Le Sénégal a symboliquement «repris» dimanche, cinquante ans jour pour jour après son indépendance, sa souveraineté sur les bases militaires françaises installées à Dakar, qui accueillent quelque 1200 hommes, mais les négociations se poursuivent avec l'ex-puissance coloniale.

Les troupes sénégalaises, accompagnées d'un contingent français, devaient défiler dimanche dans la capitale sur le boulevard du général de Gaulle à l'occasion de la fête de l'indépendance et en présence du ministre français de l'Intérieur Brice Hortefeux.

Cette décision «historique» mais sans grand effet concret à court terme, annoncée samedi soir dans un discours à la nation par le président Abdoulaye Wade, est très symbolique pour un pays marqué par 350 ans de présence française et qui fut la toute première colonie française au sud du Sahara.

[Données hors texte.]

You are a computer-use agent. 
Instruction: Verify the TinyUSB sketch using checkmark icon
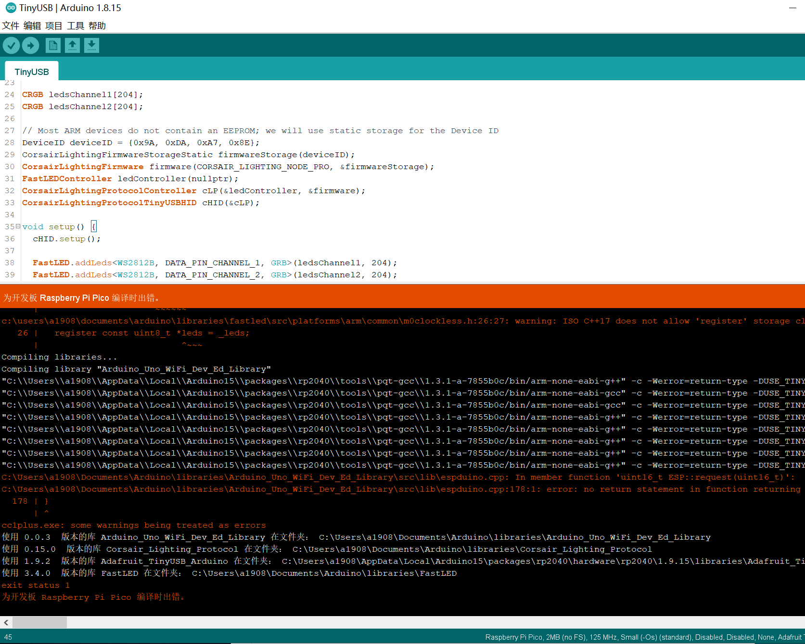pyautogui.click(x=11, y=45)
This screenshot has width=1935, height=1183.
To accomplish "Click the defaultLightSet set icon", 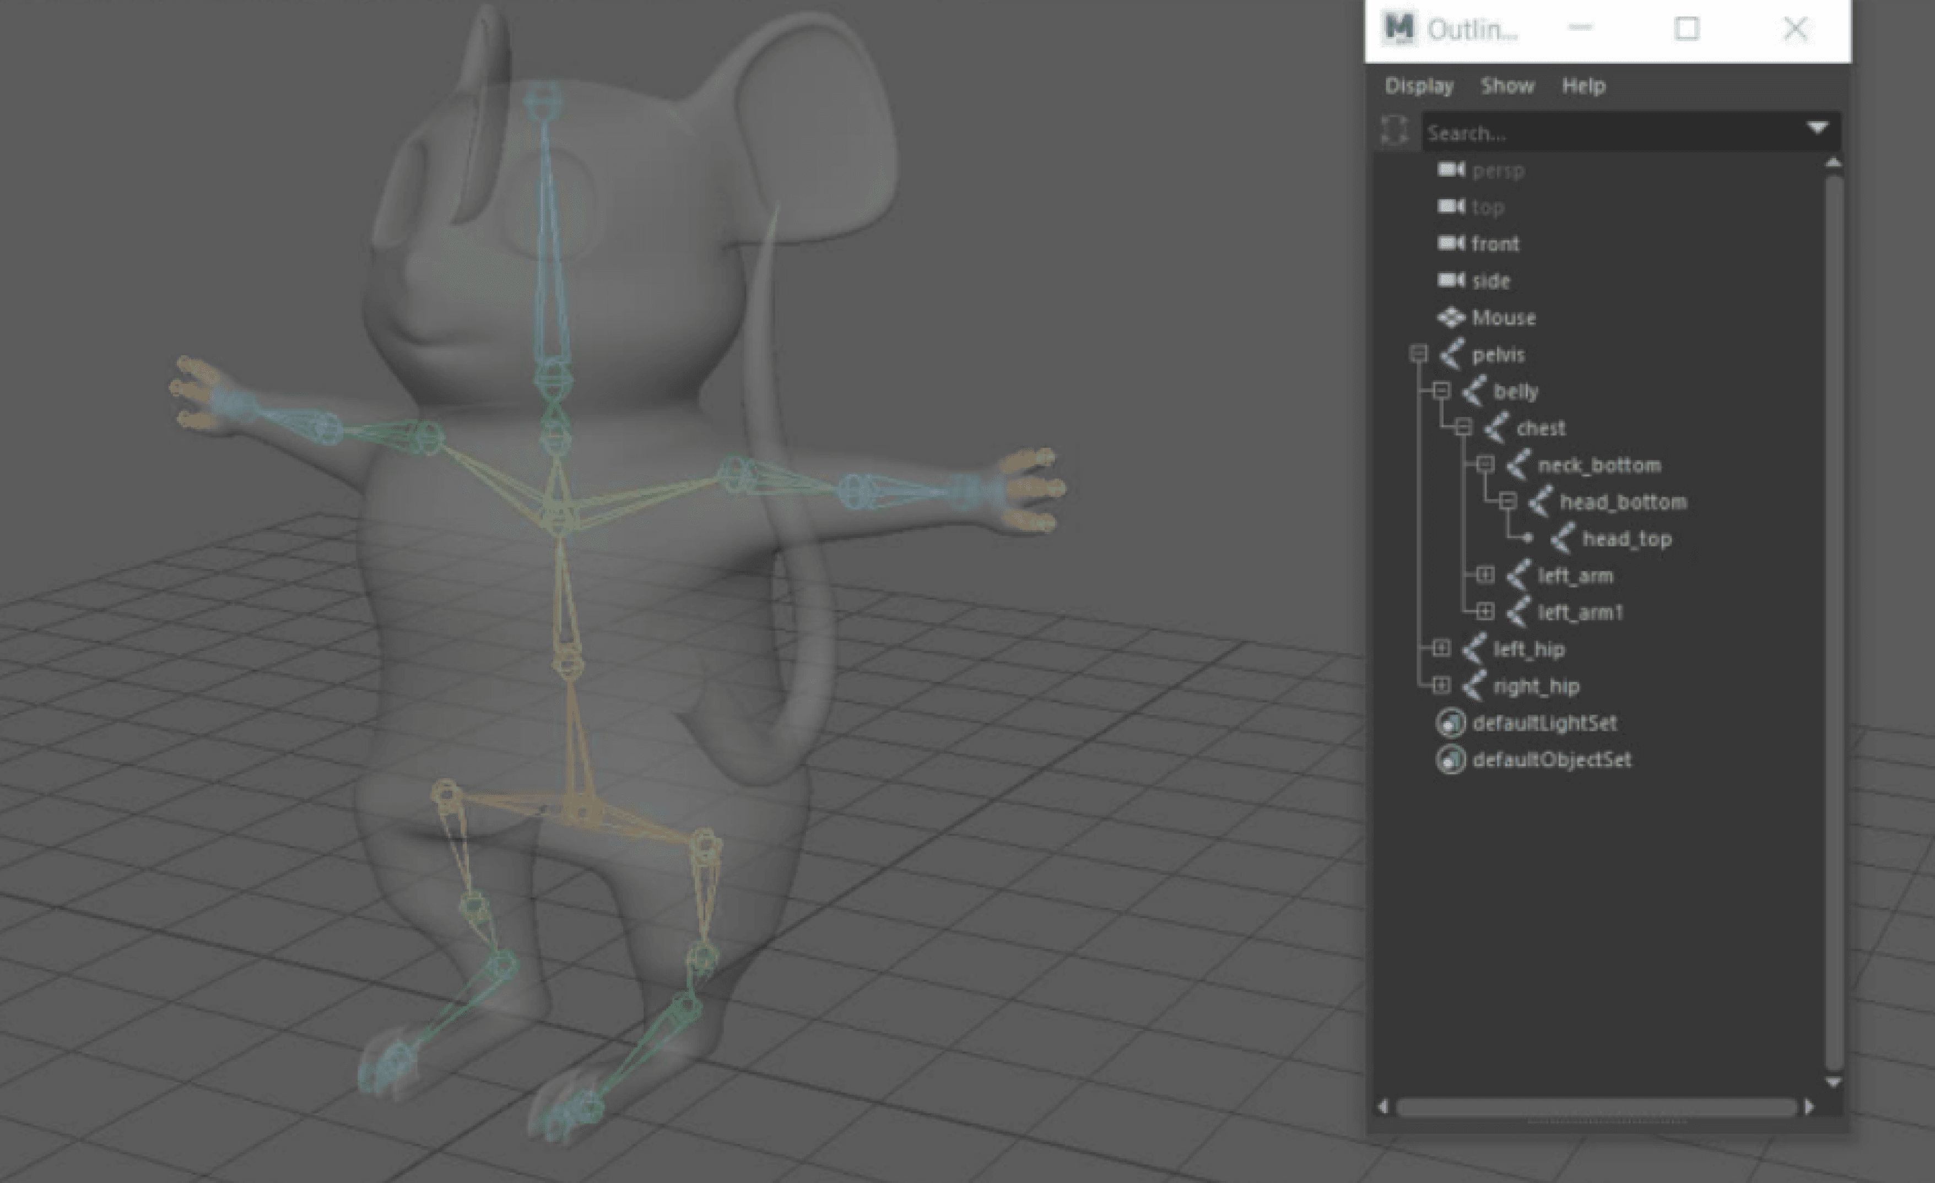I will [1450, 723].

Dakar constitue une des trois installations permanentes de l'armée française en Afrique, avec Libreville et Djibouti.

Le discours a d'ailleurs été diffusé quelques heures après l'inauguration du monument controversé de la Renaissance africaine, censé symboliser l'émergence d'un continent d'un milliard d'habitants après cinq siècles de traite, d'esclavage et de colonisation.

Pour le président Wade, le fait de conserver des bases militaires, terrestre, aérienne et navale au Sénégal, un des rares pays du continent à n'avoir jamais connu de coups d'État, «a paru de plus en plus incongrue et a été souvent ressentie (...) comme une indépendance inachevée».

«Je déclare solennellement que le Sénégal reprend à partir de ce jour 4 avril à 00h00, heure locale (19h00, heure de Montréal) toutes les bases (militaires) antérieurement détenues sur notre sol par la France et entend y exercer sa souveraineté qui repose sur la présente déclaration», a-t-il poursuivi.

Mais selon plusieurs sources françaises, la question de la souveraineté ne se pose pas, car les terrains sont restés sénégalais, n'ont jamais été propriétés de la France mais seulement mis à sa disposition.

Plusieurs questions restent toutefois en suspens.

Que va-t-il se passer après l'annonce sénégalaise? «Les discussions se poursuivent», a très vite réagi auprès de l'AFP à Paris le porte-parole du ministère français de la Défense Laurent Teisseire.

En février, les deux capitales s'étaient entendues pour fermer ces installations. Paris veut à la place créer un «pôle de coopération militaire à vocation régionale» mais avec seulement 300 militaires.

Cela va-t-il précipiter le départ des troupes françaises? «Le président aurait pu annoncer une date de départ, il ne l'a pas fait», a relevé à l'AFP une source française.

Aucun calendrier de retrait n'a officiellement été communiqué. Mais progressivement, les troupes quittant Dakar dans le cadre des habituelles rotations ne seront plus remplacées à effectif constant.

Combien de soldats vont rester à Dakar? Le président Nicolas Sarkozy, absent des cérémonies du cinquantenaire, avait indiqué fin février que seuls 300 hommes resteraient dans la capitale sénégalaise, soit un quart de l'effectif actuel.

Une chose est d'ores et déjà acquise: le 23e Bataillon d'Infanterie de Marine (Bima), installé non loin du port de Dakar, partira.

Où sera situé ce nouveau «pôle régional»? Le Sénégal avait proposé aux Français de mettre en place des installations militaires près de Thiès, à 70 km à l'est de Dakar, à proximité du nouvel aéroport international en construction. Les Français ont refusé, notamment en raison du coût financier.